There's a WaPo archive with a half dozen Haynes memos here:

http://www.washingtonpost.com/wp-dyn/articles/A62516-2004Jun22.html

And a somewhat more complete (but still out of date) archive is here:

http://www.gwu.edu/~nsarchiv/NSAEBB/NSAEBB127/

One conclusion--apparently an "inflammatory and overreaching conclusion" in your opinion--I have drawn from reading Haynes own writings about torture is that, as I said, Haynes was deeply involved in justifying torture.

1:46 AM, March 14, 2006  
Anonymous Anonymous said...

That line at the end of the first paragraph above should read "about 20k hits in google, for what that worth." Sorry.

***

More on Haynes in this week's Newsweek:

>Haynes was directly involved in setting U.S. interrogation policies and oversaw a Pentagon "working group" that in the spring of 2003 embraced the reasoning in a now discredited Justice Department "torture" memo. Sources tell NEWSWEEK that a classified version of last week's Pentagon report refers to still-secret memos and other material that could be problematic for Haynes. These include documents reflecting strong objections from senior U.S. military lawyers to the aggressive interrogation techniques that Haynes had urged at Gitmo.

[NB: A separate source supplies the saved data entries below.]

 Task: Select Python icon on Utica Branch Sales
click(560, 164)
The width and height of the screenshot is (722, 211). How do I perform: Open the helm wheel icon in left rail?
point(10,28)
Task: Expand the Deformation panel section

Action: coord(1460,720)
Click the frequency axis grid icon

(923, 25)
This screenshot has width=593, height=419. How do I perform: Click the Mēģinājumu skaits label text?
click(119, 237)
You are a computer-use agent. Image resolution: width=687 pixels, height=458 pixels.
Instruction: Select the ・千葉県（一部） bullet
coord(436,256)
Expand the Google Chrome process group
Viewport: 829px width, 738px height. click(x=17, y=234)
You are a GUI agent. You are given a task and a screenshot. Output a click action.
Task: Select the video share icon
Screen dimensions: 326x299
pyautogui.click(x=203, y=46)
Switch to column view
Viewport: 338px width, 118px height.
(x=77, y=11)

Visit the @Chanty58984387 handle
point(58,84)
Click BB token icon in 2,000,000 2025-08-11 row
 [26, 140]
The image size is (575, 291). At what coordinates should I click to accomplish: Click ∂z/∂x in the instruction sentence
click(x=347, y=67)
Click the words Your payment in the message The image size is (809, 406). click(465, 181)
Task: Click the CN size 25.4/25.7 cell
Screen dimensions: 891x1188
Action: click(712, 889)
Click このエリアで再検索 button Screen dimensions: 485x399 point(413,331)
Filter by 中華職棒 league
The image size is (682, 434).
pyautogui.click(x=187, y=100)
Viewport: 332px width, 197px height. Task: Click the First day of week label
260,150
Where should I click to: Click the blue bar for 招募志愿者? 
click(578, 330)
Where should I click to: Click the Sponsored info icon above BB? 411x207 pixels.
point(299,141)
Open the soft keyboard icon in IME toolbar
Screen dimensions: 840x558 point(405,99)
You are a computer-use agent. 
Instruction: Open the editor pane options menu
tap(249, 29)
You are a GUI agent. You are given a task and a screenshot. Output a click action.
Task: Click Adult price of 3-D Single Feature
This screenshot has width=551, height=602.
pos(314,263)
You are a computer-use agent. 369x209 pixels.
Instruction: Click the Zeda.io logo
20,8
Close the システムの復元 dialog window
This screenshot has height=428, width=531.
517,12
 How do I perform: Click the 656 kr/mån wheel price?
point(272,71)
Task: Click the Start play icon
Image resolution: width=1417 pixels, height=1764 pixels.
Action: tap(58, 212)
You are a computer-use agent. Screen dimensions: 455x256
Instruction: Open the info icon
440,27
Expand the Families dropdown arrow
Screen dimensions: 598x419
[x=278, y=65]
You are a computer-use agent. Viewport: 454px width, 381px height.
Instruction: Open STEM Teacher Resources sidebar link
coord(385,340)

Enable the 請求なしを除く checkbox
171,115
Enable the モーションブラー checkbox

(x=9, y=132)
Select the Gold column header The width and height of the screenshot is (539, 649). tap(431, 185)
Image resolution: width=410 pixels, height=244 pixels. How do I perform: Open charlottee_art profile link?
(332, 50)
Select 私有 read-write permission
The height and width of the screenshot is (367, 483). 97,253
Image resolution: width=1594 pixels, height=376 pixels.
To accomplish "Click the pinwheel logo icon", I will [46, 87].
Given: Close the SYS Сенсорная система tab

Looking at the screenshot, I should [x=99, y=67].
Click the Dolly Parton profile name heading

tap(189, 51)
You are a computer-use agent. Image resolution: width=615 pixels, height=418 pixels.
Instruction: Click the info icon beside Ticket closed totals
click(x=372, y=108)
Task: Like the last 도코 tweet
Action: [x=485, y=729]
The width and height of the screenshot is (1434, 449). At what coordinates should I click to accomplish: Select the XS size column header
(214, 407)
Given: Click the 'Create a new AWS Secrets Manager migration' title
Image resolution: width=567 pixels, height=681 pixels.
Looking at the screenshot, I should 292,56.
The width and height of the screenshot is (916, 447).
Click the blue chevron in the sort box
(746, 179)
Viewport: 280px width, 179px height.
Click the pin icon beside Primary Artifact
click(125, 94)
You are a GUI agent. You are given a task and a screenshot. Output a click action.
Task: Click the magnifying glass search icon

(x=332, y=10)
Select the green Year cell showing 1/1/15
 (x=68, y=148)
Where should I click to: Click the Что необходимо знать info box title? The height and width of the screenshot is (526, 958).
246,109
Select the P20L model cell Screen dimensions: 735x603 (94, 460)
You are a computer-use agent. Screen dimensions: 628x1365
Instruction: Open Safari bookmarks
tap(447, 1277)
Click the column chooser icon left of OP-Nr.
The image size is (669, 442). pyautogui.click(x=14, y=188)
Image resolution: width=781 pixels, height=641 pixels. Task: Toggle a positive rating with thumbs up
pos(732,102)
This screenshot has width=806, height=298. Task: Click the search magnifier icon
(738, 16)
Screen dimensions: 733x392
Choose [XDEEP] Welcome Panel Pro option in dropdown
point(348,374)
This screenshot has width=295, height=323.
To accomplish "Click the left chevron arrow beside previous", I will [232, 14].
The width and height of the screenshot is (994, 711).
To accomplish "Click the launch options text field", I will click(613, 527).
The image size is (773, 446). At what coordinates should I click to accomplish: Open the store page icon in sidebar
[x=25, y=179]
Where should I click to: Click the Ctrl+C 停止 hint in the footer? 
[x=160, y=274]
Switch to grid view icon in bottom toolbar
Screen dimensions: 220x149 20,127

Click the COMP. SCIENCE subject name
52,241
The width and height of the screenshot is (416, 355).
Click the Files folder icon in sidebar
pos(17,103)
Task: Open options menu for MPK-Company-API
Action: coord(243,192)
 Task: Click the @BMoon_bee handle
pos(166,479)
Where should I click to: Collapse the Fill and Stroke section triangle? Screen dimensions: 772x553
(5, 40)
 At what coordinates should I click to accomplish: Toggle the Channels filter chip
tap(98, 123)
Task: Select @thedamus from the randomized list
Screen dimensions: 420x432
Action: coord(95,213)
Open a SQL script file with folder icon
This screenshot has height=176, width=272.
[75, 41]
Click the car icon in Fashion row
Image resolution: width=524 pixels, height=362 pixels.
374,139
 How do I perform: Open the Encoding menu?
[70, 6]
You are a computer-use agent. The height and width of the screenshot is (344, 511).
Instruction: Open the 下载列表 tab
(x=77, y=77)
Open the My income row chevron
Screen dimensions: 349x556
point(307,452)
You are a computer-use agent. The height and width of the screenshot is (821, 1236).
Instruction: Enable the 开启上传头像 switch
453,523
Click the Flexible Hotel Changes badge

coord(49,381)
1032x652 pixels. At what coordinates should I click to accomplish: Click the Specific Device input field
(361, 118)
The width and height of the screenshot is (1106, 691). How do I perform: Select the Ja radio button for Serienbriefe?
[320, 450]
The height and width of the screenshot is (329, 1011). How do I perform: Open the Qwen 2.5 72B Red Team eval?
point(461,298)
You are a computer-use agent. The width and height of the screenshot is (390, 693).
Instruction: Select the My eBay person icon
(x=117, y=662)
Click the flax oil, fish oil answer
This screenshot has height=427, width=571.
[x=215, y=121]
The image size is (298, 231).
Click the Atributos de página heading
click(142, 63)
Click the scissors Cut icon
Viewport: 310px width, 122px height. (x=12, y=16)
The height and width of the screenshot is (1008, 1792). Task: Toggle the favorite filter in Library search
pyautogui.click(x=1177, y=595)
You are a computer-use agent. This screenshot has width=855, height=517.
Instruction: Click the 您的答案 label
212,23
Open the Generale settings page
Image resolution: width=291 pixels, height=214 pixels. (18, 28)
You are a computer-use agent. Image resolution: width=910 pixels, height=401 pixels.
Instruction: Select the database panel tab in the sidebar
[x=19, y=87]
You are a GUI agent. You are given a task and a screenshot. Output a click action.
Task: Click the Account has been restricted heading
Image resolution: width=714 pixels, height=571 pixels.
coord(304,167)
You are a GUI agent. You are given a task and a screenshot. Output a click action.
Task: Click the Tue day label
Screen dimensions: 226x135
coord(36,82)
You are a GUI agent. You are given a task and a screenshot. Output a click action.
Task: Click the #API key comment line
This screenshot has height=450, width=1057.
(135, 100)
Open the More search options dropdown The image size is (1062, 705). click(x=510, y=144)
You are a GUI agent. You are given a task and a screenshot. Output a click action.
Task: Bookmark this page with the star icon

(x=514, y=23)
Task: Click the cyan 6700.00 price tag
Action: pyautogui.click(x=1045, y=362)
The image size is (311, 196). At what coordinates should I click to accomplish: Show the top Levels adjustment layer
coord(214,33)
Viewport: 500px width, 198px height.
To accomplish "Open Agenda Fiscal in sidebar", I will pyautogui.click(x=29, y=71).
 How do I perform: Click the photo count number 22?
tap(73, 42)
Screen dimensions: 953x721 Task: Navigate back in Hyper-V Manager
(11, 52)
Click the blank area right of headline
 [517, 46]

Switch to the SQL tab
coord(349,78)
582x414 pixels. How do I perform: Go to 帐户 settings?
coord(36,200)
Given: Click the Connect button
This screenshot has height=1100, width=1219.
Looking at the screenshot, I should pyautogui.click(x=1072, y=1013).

http://www.msnbc.msn.com/id/7169452/site/newsweek/

Presumably, the article is refering to Alberto Mora (you'll have to read the NYer article, since most of Mora's primary documents are still classified) and other senior military lawyers who strongly objected to Haynes work on torture.

2:05 AM, March 14, 2006  
Anonymous Anonymous said...

Ack. I just proved the rule that all typo corrections contain typos. Agggain.

2:07 AM, March 14, 2006  
Anonymous Anonymous said...

I was also a classmate of Jim Haynes at Davidson, and was quite close to his wife, Meg. I, too, am disappointed at what he has become, and at the Distinguished Alumni award he received last year at our 25th reunion. I do not understand. His actions and words do not reflect the ideals instilled in us at Davidson.